Trial to Evaluate the Efficacy and Safety of LYT-100 (Deupirfenidone) Compared to Pirfenidone in Adults With Idiopathic Pulmonary Fibrosis (IPF) (SURPASS-IPF)

Inclusion Criteria:

• Is ≥40 years of age at the time of informed consent.
• Meets the diagnostic criteria of IPF American Thoracic Society (ATS)/European Respiratory Society (ERS)/Japanese Respiratory Society (JRS)/Latin American Thoracic Society (ALAT) 2022 guidelines.
• Has a maximum time from initial IPF diagnosis of 7 years.
• Has no prior exposure to pirfenidone or LYT-100, and has <12 months of prior exposure to nintedanib or any other approved antifibrotic therapies.
• Has definite or probable unusual interstitial pneumonia (UIP) on HRCT, performed within 12 months prior to Visit 1 and confirmed by the central reader.
• Has an FVC ≥45% of predicted normal at Visit 1.

Exclusion Criteria:

• Has, in the opinion of the Investigator, significant clinical worsening of IPF between Visit 1 and Visit 2.
• Has been hospitalized within 3 months prior to Visit 1 for acute exacerbation of IPF or other significant respiratory complication.
• Has prebronchodilator forced expiratory volume in 1 second (FEV1)/FVC <0.7 at Visit 1.
• Has a greater extent of emphysema vs fibrosis on the most recent HRCT scan as confirmed by the central reader.
• Has a diagnosis of any condition that could be an explanation for interstitial lung disease (ILD).
• Has a major extrapulmonary condition that could affect spirometry.
• Has a current diagnosis of other relevant respiratory disorders.
• Has significant pulmonary hypertension (PH).
• Has had a lung transplant.
• Has cardiovascular disease.
• Has underlying chronic liver disease/impairment.
• Has relevant chronic or acute infections including active viral hepatitis or poorly controlled HIV.
• Has had any major surgical procedures performed within 6 weeks prior to Visit 1 or is planning to have a major surgical procedure during the study.
• Has any documented active or suspected malignancy or history of malignancy within 5 years prior to Visit 1.

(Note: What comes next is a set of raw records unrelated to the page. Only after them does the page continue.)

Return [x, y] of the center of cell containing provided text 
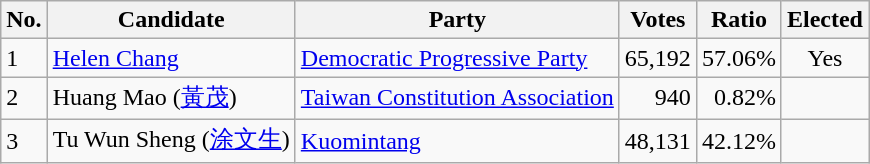
Democratic Progressive Party [457, 58]
2 [24, 98]
Ratio [738, 20]
Candidate [171, 20]
Elected [824, 20]
Taiwan Constitution Association [457, 98]
42.12% [738, 140]
57.06% [738, 58]
48,131 [658, 140]
Kuomintang [457, 140]
3 [24, 140]
1 [24, 58]
Huang Mao (黃茂) [171, 98]
Helen Chang [171, 58]
No. [24, 20]
Yes [824, 58]
65,192 [658, 58]
Votes [658, 20]
Tu Wun Sheng (涂文生) [171, 140]
940 [658, 98]
0.82% [738, 98]
Party [457, 20]
Return [x, y] of the center of cell containing provided text 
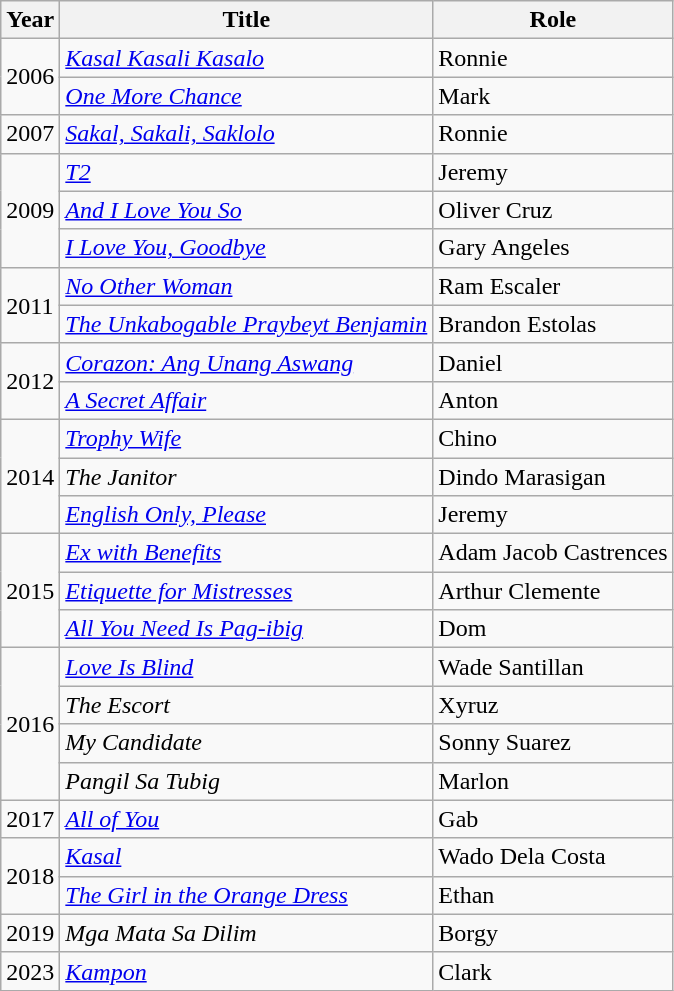
Ram Escaler [553, 286]
Year [30, 20]
Ex with Benefits [246, 553]
All You Need Is Pag-ibig [246, 629]
My Candidate [246, 743]
Love Is Blind [246, 667]
Kasal Kasali Kasalo [246, 58]
The Unkabogable Praybeyt Benjamin [246, 324]
2018 [30, 876]
Sakal, Sakali, Saklolo [246, 134]
Corazon: Ang Unang Aswang [246, 362]
Role [553, 20]
Gab [553, 819]
Sonny Suarez [553, 743]
Ethan [553, 895]
And I Love You So [246, 210]
I Love You, Goodbye [246, 248]
T2 [246, 172]
Mark [553, 96]
Anton [553, 400]
Clark [553, 971]
Dindo Marasigan [553, 477]
The Girl in the Orange Dress [246, 895]
2014 [30, 476]
Mga Mata Sa Dilim [246, 933]
Arthur Clemente [553, 591]
Trophy Wife [246, 438]
All of You [246, 819]
Pangil Sa Tubig [246, 781]
No Other Woman [246, 286]
The Escort [246, 705]
A Secret Affair [246, 400]
2023 [30, 971]
2009 [30, 210]
2006 [30, 77]
Kampon [246, 971]
2015 [30, 591]
Brandon Estolas [553, 324]
Borgy [553, 933]
Gary Angeles [553, 248]
English Only, Please [246, 515]
Marlon [553, 781]
Wado Dela Costa [553, 857]
2011 [30, 305]
Dom [553, 629]
Chino [553, 438]
2012 [30, 381]
2017 [30, 819]
Kasal [246, 857]
One More Chance [246, 96]
Daniel [553, 362]
Oliver Cruz [553, 210]
The Janitor [246, 477]
Adam Jacob Castrences [553, 553]
2007 [30, 134]
2019 [30, 933]
Xyruz [553, 705]
Title [246, 20]
Wade Santillan [553, 667]
2016 [30, 724]
Etiquette for Mistresses [246, 591]
Search for the cell housing the specified text and yield its (X, Y) center coordinate. 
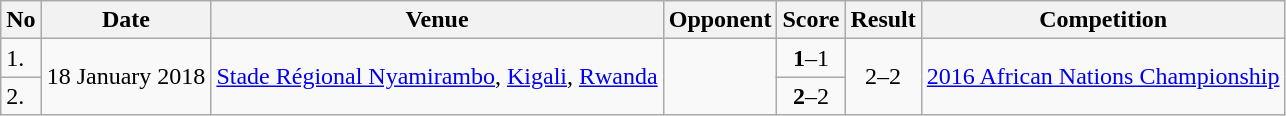
Venue (437, 20)
1. (21, 58)
Competition (1103, 20)
2016 African Nations Championship (1103, 77)
Opponent (720, 20)
Stade Régional Nyamirambo, Kigali, Rwanda (437, 77)
1–1 (811, 58)
No (21, 20)
Result (883, 20)
Score (811, 20)
Date (126, 20)
2. (21, 96)
18 January 2018 (126, 77)
From the cell containing the given text, extract its center point as [x, y] coordinate. 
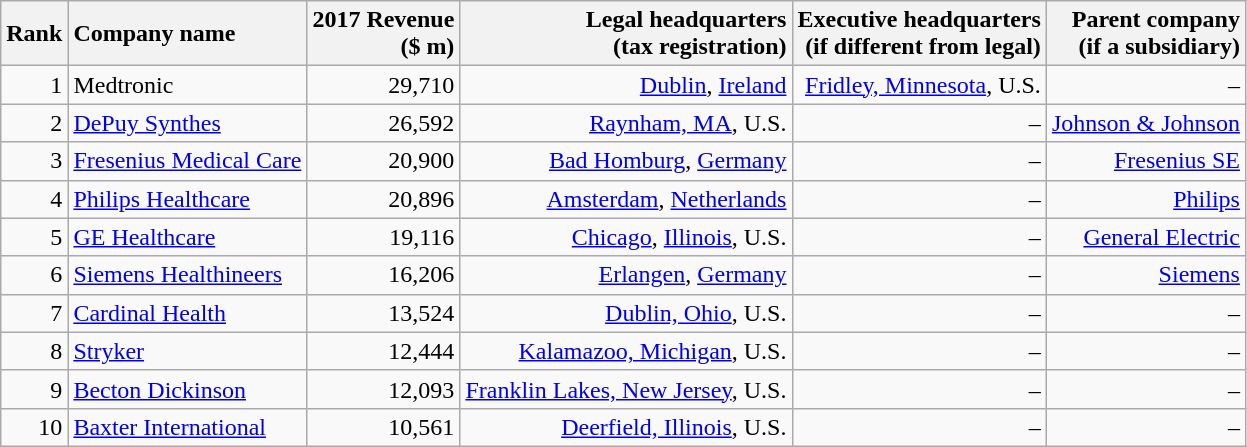
7 [34, 313]
19,116 [384, 237]
GE Healthcare [188, 237]
5 [34, 237]
Erlangen, Germany [626, 275]
Company name [188, 34]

• Has any of the following laboratory abnormalities at Visit 1:

  • Aspartate aminotransferase (AST) or Alanine aminotransferase (ALT) >1.5 × upper limit of normal (ULN).
  • Total bilirubin >1.5 × ULN. Exceptions may be made on a case-by-case basis for participants with Gilbert's syndrome in consultation with the Medical Monitor.
  • Creatinine clearance <30 mL/min calculated by Cockcroft-Gault formula.
• Is currently taking prednisone at a steady dose >10 mg/day or equivalent (a steady dose ≤10 mg/day is not exclusionary but the individual must be on a stable dose for at least 30 days prior to Visit 2).
• Use of any tobacco or combustible cannabis products within 3 months prior to Visit 1 or is unable to refrain from use during the trial.
• Has known symptoms of dysphagia, difficulty in swallowing capsules or tablets, or has had a total gastrectomy.
• Is currently enrolled in another clinical study (except observational/registry or biobank studies) or has used any investigational drug or device within 90 days prior to Visit 1.
• Has ever received stem cell therapy for the treatment of pulmonary fibrosis.
• Is currently pregnant, breastfeeding, or is planning to become pregnant during the study.
• Has had any prior exposure to LYT-100 or pirfenidone (even one dose).